* Task directions: Please write out every entry below, word for word.

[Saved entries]
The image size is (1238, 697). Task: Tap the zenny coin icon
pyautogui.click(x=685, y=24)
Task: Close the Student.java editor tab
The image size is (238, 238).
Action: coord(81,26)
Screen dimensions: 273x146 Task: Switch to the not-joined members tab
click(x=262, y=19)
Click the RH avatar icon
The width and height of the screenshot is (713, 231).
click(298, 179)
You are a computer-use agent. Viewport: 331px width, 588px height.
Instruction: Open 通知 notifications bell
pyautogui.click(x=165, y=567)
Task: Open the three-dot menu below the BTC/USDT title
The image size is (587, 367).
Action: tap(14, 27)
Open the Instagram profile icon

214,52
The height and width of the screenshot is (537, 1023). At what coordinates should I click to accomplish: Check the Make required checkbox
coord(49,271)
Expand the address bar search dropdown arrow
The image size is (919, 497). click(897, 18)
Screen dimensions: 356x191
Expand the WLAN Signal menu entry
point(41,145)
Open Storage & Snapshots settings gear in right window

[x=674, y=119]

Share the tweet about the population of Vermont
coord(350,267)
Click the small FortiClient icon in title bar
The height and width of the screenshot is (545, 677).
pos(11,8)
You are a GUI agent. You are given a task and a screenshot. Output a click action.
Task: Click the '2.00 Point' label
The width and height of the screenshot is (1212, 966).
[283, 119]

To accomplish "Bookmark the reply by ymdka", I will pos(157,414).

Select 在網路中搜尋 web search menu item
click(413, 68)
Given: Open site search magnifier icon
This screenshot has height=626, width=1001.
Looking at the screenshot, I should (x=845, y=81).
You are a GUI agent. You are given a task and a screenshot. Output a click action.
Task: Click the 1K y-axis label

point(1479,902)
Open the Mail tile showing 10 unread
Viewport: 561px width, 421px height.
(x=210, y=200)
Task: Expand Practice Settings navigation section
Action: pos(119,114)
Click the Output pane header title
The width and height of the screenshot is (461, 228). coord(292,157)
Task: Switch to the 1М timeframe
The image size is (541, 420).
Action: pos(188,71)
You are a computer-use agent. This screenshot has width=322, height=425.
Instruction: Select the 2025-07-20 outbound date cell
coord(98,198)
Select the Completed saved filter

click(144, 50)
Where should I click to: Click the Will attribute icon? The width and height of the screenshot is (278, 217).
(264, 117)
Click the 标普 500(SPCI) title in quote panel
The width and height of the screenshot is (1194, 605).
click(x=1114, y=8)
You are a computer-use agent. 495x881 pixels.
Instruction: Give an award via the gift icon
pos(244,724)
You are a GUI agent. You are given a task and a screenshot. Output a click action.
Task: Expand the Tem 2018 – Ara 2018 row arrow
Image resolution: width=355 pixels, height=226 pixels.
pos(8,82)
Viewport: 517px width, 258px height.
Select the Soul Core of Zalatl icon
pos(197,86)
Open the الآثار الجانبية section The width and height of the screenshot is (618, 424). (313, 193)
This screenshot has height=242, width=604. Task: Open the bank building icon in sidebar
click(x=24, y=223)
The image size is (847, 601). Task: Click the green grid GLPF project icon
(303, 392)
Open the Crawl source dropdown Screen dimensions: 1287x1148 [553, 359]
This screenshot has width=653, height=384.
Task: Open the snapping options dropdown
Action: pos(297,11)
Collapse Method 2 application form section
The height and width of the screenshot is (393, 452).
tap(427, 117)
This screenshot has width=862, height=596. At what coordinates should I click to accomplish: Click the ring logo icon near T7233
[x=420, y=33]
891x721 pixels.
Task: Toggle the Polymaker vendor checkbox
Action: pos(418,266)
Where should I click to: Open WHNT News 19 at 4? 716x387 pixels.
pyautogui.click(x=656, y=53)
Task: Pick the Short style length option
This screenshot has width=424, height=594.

* Task answer:
The image size is (1238, 697). Task: Tap the zenny coin icon
pyautogui.click(x=685, y=24)
Task: Close the Student.java editor tab
The image size is (238, 238).
Action: coord(81,26)
Screen dimensions: 273x146 Task: Switch to the not-joined members tab
click(x=262, y=19)
Click the RH avatar icon
The width and height of the screenshot is (713, 231).
click(298, 179)
You are a computer-use agent. Viewport: 331px width, 588px height.
Instruction: Open 通知 notifications bell
pyautogui.click(x=165, y=567)
Task: Open the three-dot menu below the BTC/USDT title
The image size is (587, 367).
Action: tap(14, 27)
Open the Instagram profile icon

214,52
The height and width of the screenshot is (537, 1023). At what coordinates should I click to accomplish: Check the Make required checkbox
coord(49,271)
Expand the address bar search dropdown arrow
The image size is (919, 497). click(897, 18)
Screen dimensions: 356x191
Expand the WLAN Signal menu entry
point(41,145)
Open Storage & Snapshots settings gear in right window

[x=674, y=119]

Share the tweet about the population of Vermont
coord(350,267)
Click the small FortiClient icon in title bar
The height and width of the screenshot is (545, 677).
pos(11,8)
You are a GUI agent. You are given a task and a screenshot. Output a click action.
Task: Click the '2.00 Point' label
The width and height of the screenshot is (1212, 966).
[283, 119]

To accomplish "Bookmark the reply by ymdka", I will pos(157,414).

Select 在網路中搜尋 web search menu item
click(413, 68)
Given: Open site search magnifier icon
This screenshot has height=626, width=1001.
Looking at the screenshot, I should (x=845, y=81).
You are a GUI agent. You are given a task and a screenshot. Output a click action.
Task: Click the 1K y-axis label

point(1479,902)
Open the Mail tile showing 10 unread
Viewport: 561px width, 421px height.
(x=210, y=200)
Task: Expand Practice Settings navigation section
Action: pos(119,114)
Click the Output pane header title
The width and height of the screenshot is (461, 228). coord(292,157)
Task: Switch to the 1М timeframe
The image size is (541, 420).
Action: pos(188,71)
You are a computer-use agent. This screenshot has width=322, height=425.
Instruction: Select the 2025-07-20 outbound date cell
coord(98,198)
Select the Completed saved filter

click(144, 50)
Where should I click to: Click the Will attribute icon? The width and height of the screenshot is (278, 217).
(264, 117)
Click the 标普 500(SPCI) title in quote panel
The width and height of the screenshot is (1194, 605).
click(x=1114, y=8)
You are a computer-use agent. 495x881 pixels.
Instruction: Give an award via the gift icon
pos(244,724)
You are a GUI agent. You are given a task and a screenshot. Output a click action.
Task: Expand the Tem 2018 – Ara 2018 row arrow
Image resolution: width=355 pixels, height=226 pixels.
pos(8,82)
Viewport: 517px width, 258px height.
Select the Soul Core of Zalatl icon
pos(197,86)
Open the الآثار الجانبية section The width and height of the screenshot is (618, 424). (313, 193)
This screenshot has height=242, width=604. Task: Open the bank building icon in sidebar
click(x=24, y=223)
The image size is (847, 601). Task: Click the green grid GLPF project icon
(303, 392)
Open the Crawl source dropdown Screen dimensions: 1287x1148 [553, 359]
This screenshot has width=653, height=384.
Task: Open the snapping options dropdown
Action: pos(297,11)
Collapse Method 2 application form section
The height and width of the screenshot is (393, 452).
tap(427, 117)
This screenshot has width=862, height=596. At what coordinates should I click to accomplish: Click the ring logo icon near T7233
[x=420, y=33]
891x721 pixels.
Task: Toggle the Polymaker vendor checkbox
Action: pos(418,266)
Where should I click to: Open WHNT News 19 at 4? 716x387 pixels.
pyautogui.click(x=656, y=53)
Task: Pick the Short style length option
This screenshot has width=424, height=594.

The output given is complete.